Who’s Going on a Cruise After COVID? Lots of Women


On Notarnicola’s cruise, passengers were only allowed onboard with a negative COVID test and were tested again on the second-to-last day. The cruise was at less than half capacity, and buffets were reduced and helmed by servers. Guests went mostly maskless, though every worker wore a mask. When people gathered in large groups, Notarnicola remembers, they were politely asked to disburse.

No one minded. “I did not see one upset person on the cruise the entire time,” she says with a laugh. “Everyone was just beyond excited to get back on the ship—we just wanted to be together and have fun.” Notarnicola is a millennial, and she runs a cruise-themed YouTube channel with her boyfriend. Her identity as a cruiser, says Susie Flores, a longtime travel advisor, isn’t far outside the norm. “There’s a stereotype: ‘It’s only for old people.’ You think of retired people playing shuffleboard and bingo,” she says. “But I think cruising has evolved. This aspect of it being formal—it is not.”

Flores, who is 44 and a devoted cruise-goer herself, works with plenty of multigenerational families, parents with kids, and retirees. But there’s been a shift. “Recently we’re seeing an increase in millennial travel,” she says. Norwegian and Royal Caribbean cruise lines have implemented studio-style cabins, a departure from many years of suites and staterooms meant for families and couples.

Part of the draw of cruises, and the shift in clientele, is that, while they are definitely a luxury, they’re also much more within reach than, say, flying to a tropical destination and camping out at a hotel for a week. “Cruises in general end up being so much more cost-efficient,” Notarnicola says, explaining how one upfront cost covers accommodation, travel to multiple destinations, activities, and three meals a day. “It’s just everything you need in one place—there’s nothing like it.” Flores agrees. “It is an appetizer sampler of a vacation.”

In this sense, cruise culture is a little bit like Disney culture, or Broadway culture, or certain popular luxury brands. For a long time they were mostly available to the ultrawealthy, which made them seem glamorous and refined. Now these things are within reach of middle-class people. Every person I spoke with who lives in the world of artisanal goods and upscale minimalism talked about going on a cruise in the COVID age as sloppy and stupid. But those same people plan to travel on planes, eat in restaurants, and take public transportation. To me it seems like a class issue—judging people who enjoy a popular activity as not only having poor taste, but also worse judgment.
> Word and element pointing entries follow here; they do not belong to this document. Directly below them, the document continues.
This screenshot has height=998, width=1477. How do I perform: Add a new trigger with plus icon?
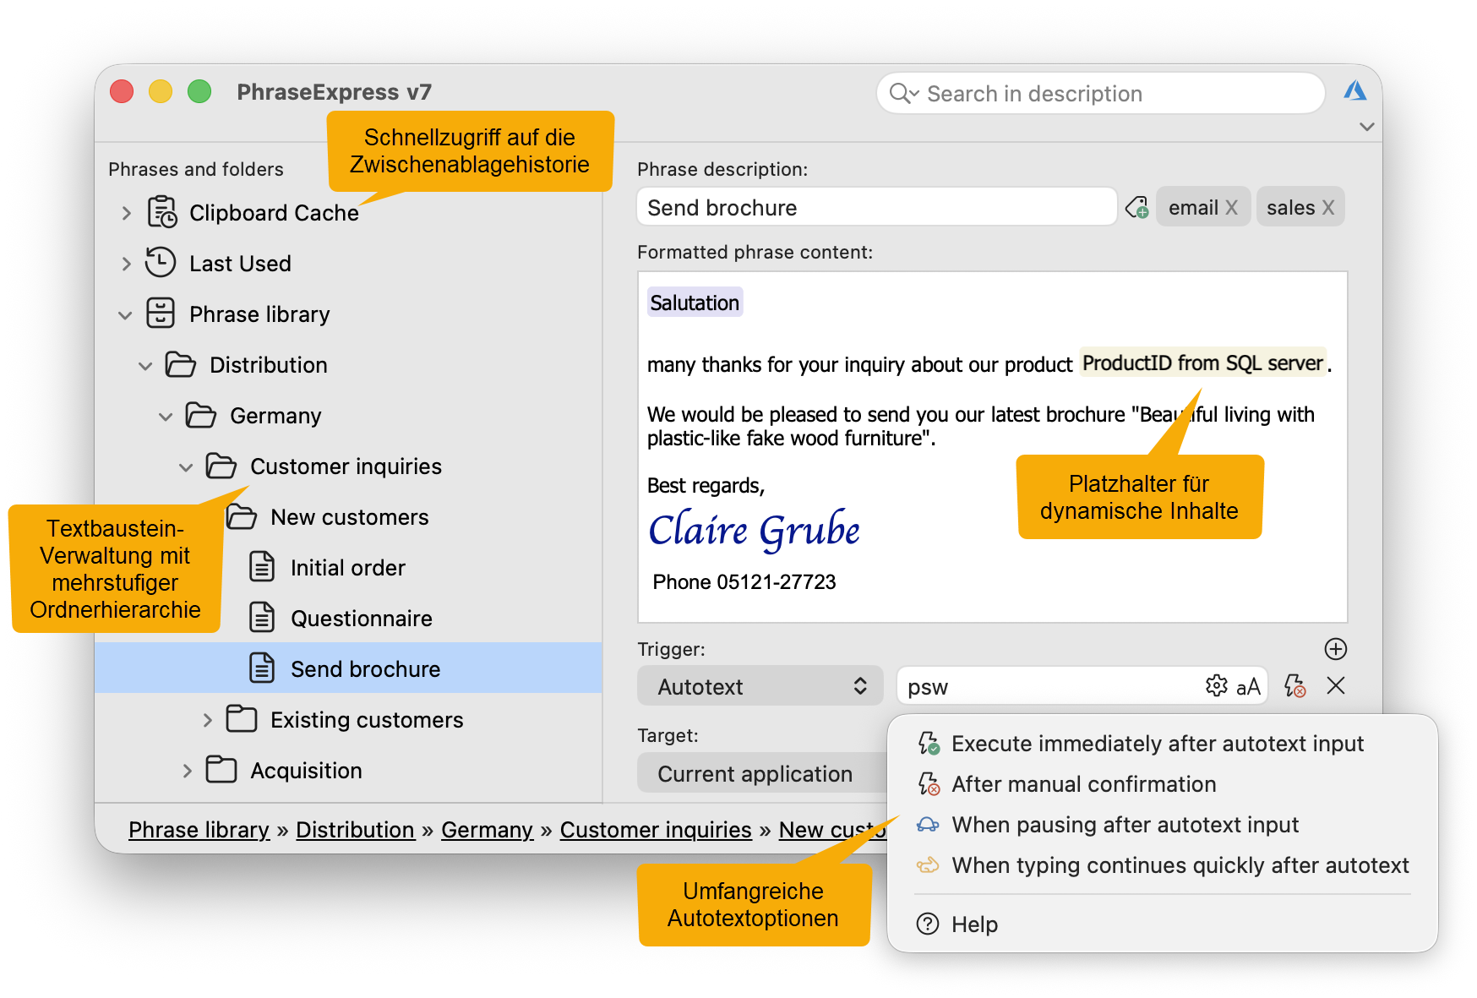[1336, 649]
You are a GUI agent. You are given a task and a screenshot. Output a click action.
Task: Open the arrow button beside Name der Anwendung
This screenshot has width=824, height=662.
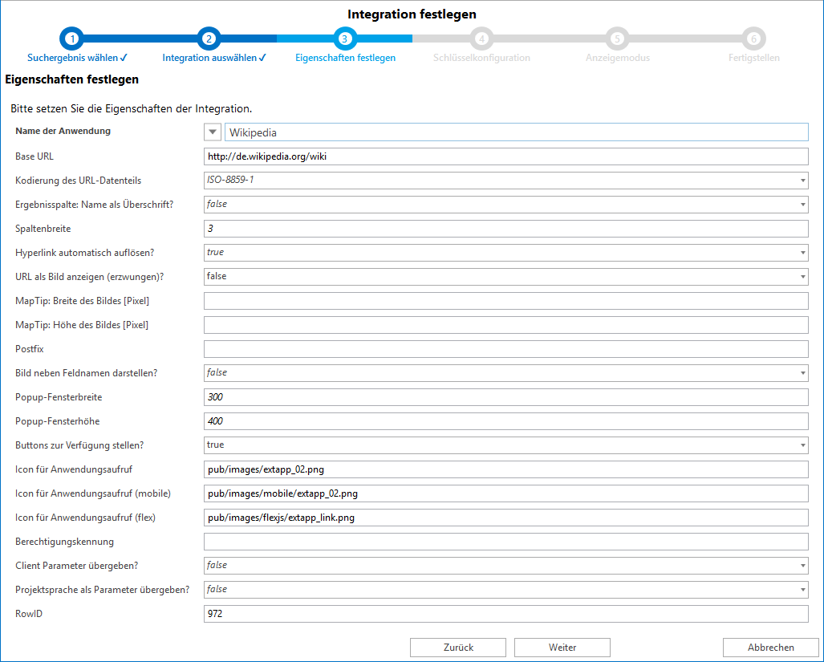pyautogui.click(x=213, y=132)
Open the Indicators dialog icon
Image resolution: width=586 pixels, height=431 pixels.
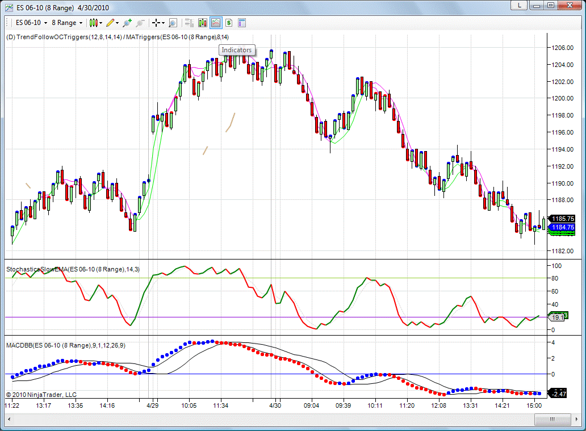[x=215, y=23]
Flores isn’t concerned about vacation snobbery. She loves cruise culture—the kind people, the ease of travel, the connections with workers from around the world. “There’s also something very therapeutic about being out on the open sea,” she says. “You leave your worries on land, and it’s just you and the ocean. You open up your balcony door, smell the salty sea air, and there’s just nothing but blue all around.”

Slowly, cruise ships are lowering their gangways. Restaurants are filling; summer camps are teeming with children. The country is “not out of the woods yet,” CDC director Rochelle Walensky, M.D., cautioned this week, pointing to a rise in infections and hospitalizations among unvaccinated people.

Some people will go on cruise ships; others will turn up their noses. But we are all, one way or another, out to sea.